* Source extract:
++++++

Studio album and soundtrack by Nilsson
- Released: December 1970
- Recorded: 1970
- Genre: Pop rock
- Length: 32:01
- Label: RCA Victor
- Producer: Harry Nilsson

Nilsson chronology
| Nilsson Sings Newman (1970) | The Point! (1970) | Aerial Pandemonium Ballet (1971) |

Singles from The Point!
- "Me and My Arrow" / "Are You Sleeping?" Released: February 27, 1971;

= The Point! =

Studio album by American musician Harry Nilsson

The Point! is the sixth studio album by American songwriter and musician Harry Nilsson, released in late 1970. It was accompanied by an animated film adaptation directed by Fred Wolf, which aired in early February 1971 on the ABC-TV network. Its lead single, "Me and My Arrow", peaked at number 34 on the Billboard Hot 100.

The Point! is a fable that tells the story of a boy named Oblio, the only round-headed person in the Pointed Village, where by law everyone and everything must have a point. Nilsson explained his inspiration for The Point!:
I was on acid and I looked at the trees and I realized that they all came to points, and the little branches came to points, and the houses [each] came to [a] point. I thought, 'Oh! Everything has a point, and if it doesn't, then there's [still] a point to it.'

Professional ratings
Review scores
| Source | Rating |
| AllMusic | Star |
| The Essential Rock Discography | 7/10 |
| MusicHound | 3/5 |

==Story==
The round-headed Oblio has had to wear a pointed hat since birth to conceal his "pointless" condition from his pointy-headed peers. However, Oblio is accepted in the town despite his nonconformity, until one day, when the son of a fanatic evil count is unwittingly dishonored by Oblio. The count's son challenges Oblio to a one-on-one game of Triangle Toss, where participants catch triangles on their heads. Oblio wins with the help of his dog Arrow. In a fit of rage, the count, who wants his son to rule the land one day, confronts the good-hearted but timid king to reaffirm the law of the land, which states that those who are pointless must be banished from the kingdom and into the Pointless Forest. A jury reluctantly convicts both Oblio and Arrow, leaving the king with no choice but to send the pair away.

Oblio and Arrow are sent to the Pointless Forest, but soon discover that even the Pointless Forest has a point. They meet curious creatures like giant bees, a "pointed man" pointing in all directions who proclaims "A point in every direction is the same as no point at all!", a man made of rocks, three dancing fat sisters, and a walking, talking tree who helps Oblio see that everyone has a point, although it might not be readily displayed.

Oblio and Arrow spend the night in the Pointless Forest, then awaken to a large stone hand with the finger pointing to their "destination point". They take the road indicated by the hand and make their way back to the Land of Point, where they receive a hero's welcome from the land's citizens, except for the furious count. Oblio tells the people of the land that everything has a point, including the Pointless Forest, and himself. While the Count tries to dismiss it as nonsense, the king hangs on every word.

++++++

* Records:
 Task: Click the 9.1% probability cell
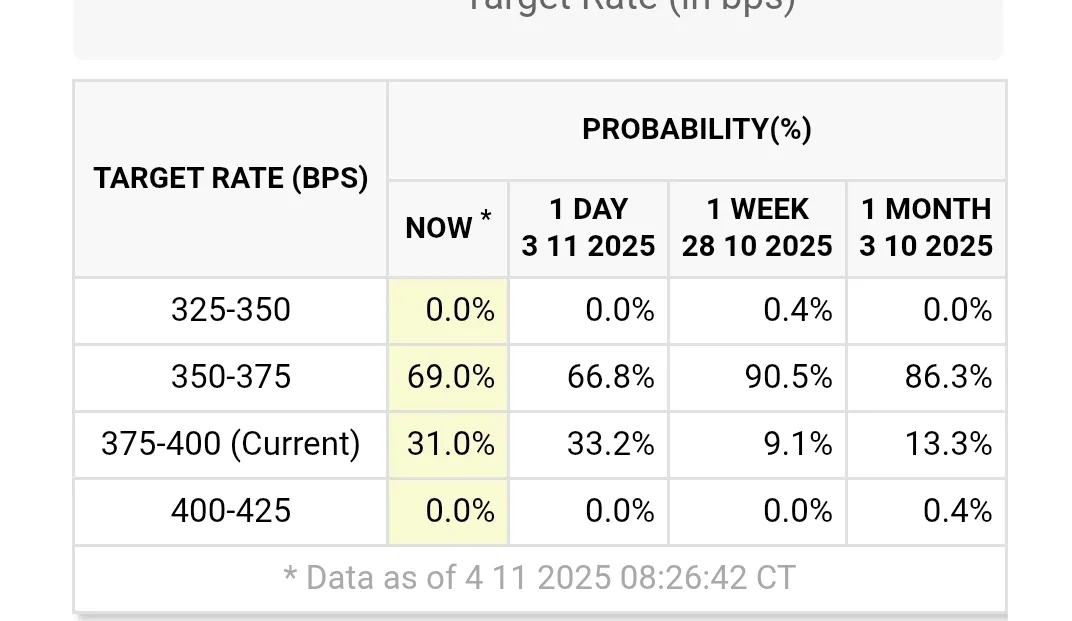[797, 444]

++++++

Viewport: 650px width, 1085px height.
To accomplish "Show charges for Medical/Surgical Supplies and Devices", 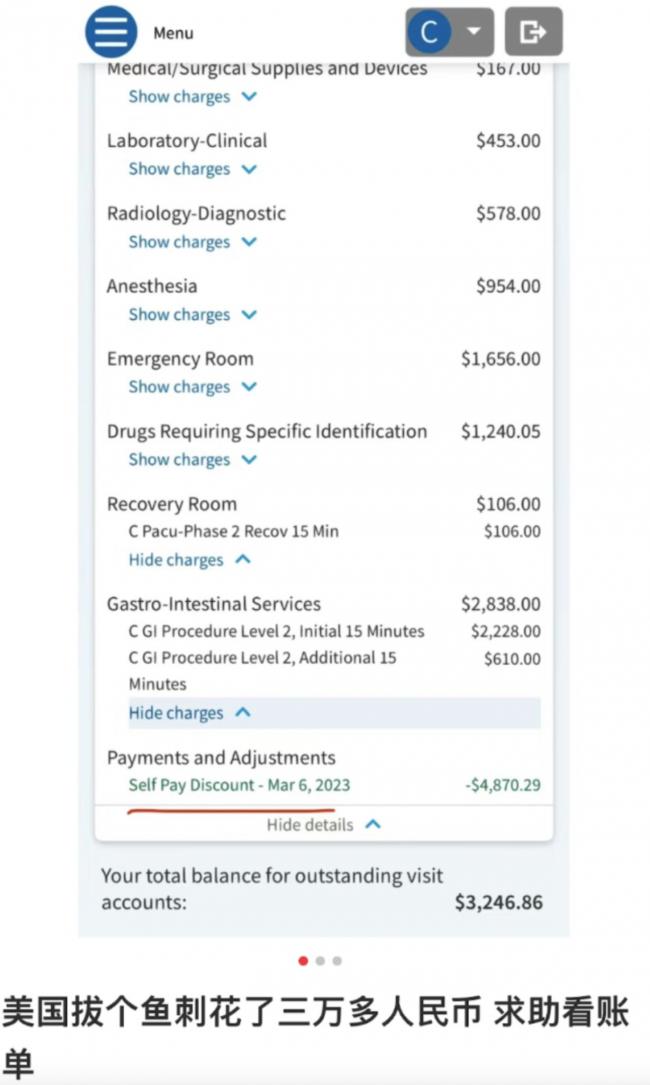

++++++

* Given instruction 1:
Summarize the article on The Point! in two sentences.
* Given instruction 2:
According to the article on The Point!, what position did "Me and My Arrow" reach on the Billboard Hot 100?
* Given instruction 3:
Carry on the article on The Point! from where it stops.
The listing is separate material with no connection to the article on The Point!

* Exercise output 1:
The Point! is Harry Nilsson's sixth studio album, released in late 1970 and accompanied by an animated film adaptation that aired on ABC-TV in early February 1971. It is a fable about Oblio, the only round-headed person in the Pointed Village, who is banished with his dog Arrow to the Pointless Forest, where he comes to see that everyone has a point.

* Exercise output 2:
Number 34.

* Exercise output 3:
Upon this revelation the points of everyone else in the land disappear and the pointed buildings become round. Angered and disgraced, the count spitefully pulls off Oblio's pointed hat, but is taken aback when he sees a point on top of Oblio's bare head.

==Album==
The Point! album, unlike the later film, features Nilsson himself telling the story directly to the listener, providing all the characters' voices as well as the narration.

A small comic book was included with the vinyl record when it was first released. The comic was illustrated by Gary Lund, who was also the production designer of the animated film.

On November 19, 2002, BMG Heritage released a Deluxe CD of the album with demos and a bonus track.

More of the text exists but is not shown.